--- WORK INSTRUCTIONS ---
Using the data that follows, give again word for word the lines between the one holding "Open the 36 Reviews link" and the one holding "Check Adobe Stock option under Illustrator", inclusive. Omit the pictures.

--- DATA SHOWN ---

□ □ □ □ □

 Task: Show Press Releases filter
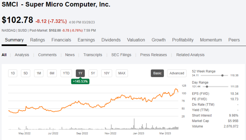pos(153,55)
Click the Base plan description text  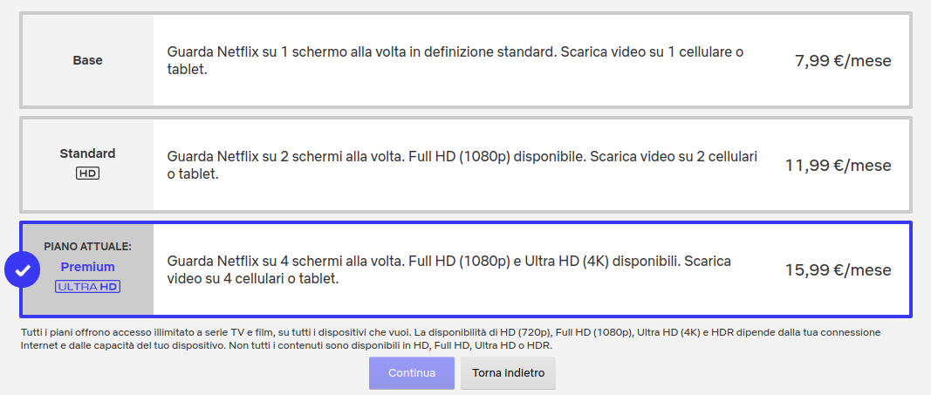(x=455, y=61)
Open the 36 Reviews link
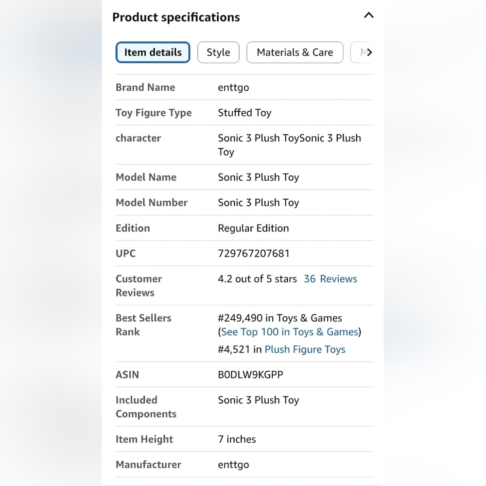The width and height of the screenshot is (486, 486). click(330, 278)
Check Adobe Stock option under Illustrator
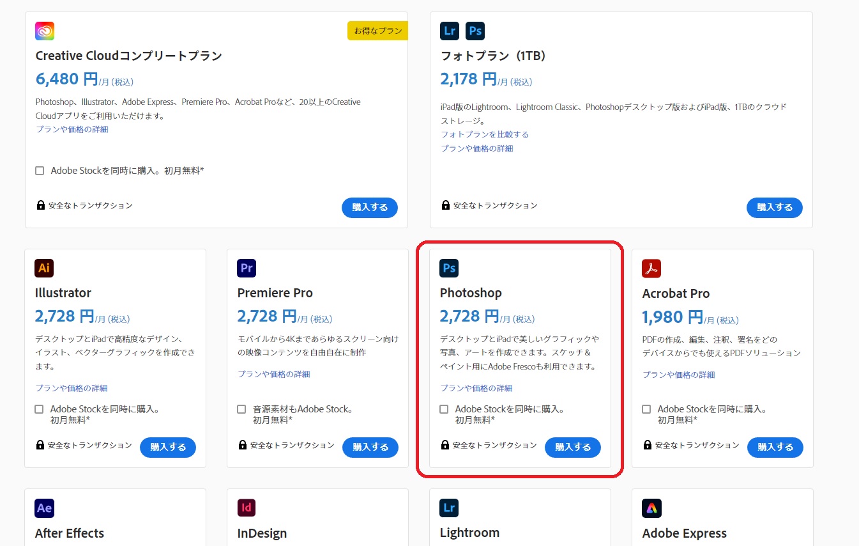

□ □ □ □ □

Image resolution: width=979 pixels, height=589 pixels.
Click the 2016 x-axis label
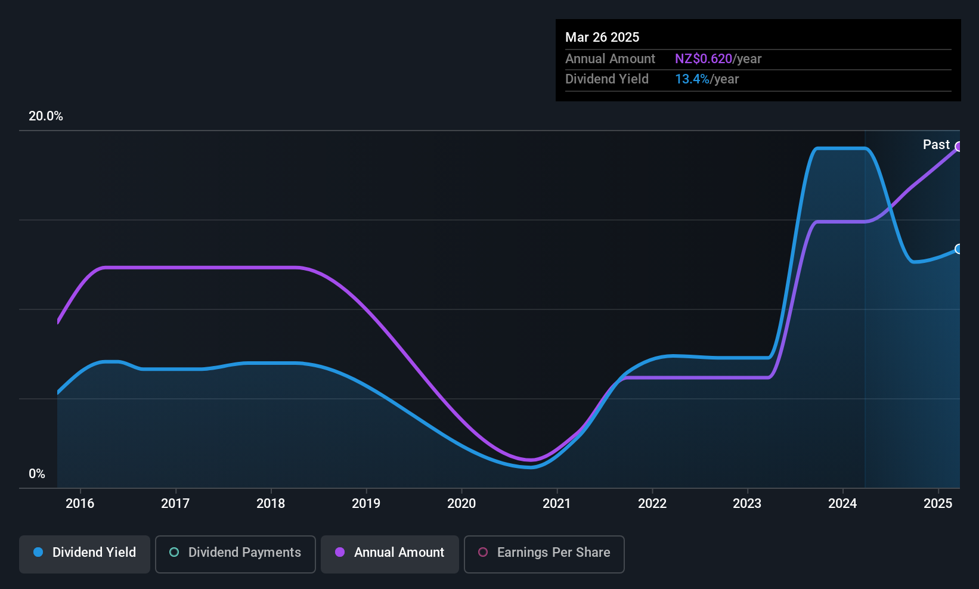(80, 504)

□ □ □ □ □

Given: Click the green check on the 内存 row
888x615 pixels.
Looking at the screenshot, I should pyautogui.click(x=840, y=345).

□ □ □ □ □

--- YOUR RESPONSE ---
Open the 36 Reviews link
The width and height of the screenshot is (486, 486). click(330, 278)
Check Adobe Stock option under Illustrator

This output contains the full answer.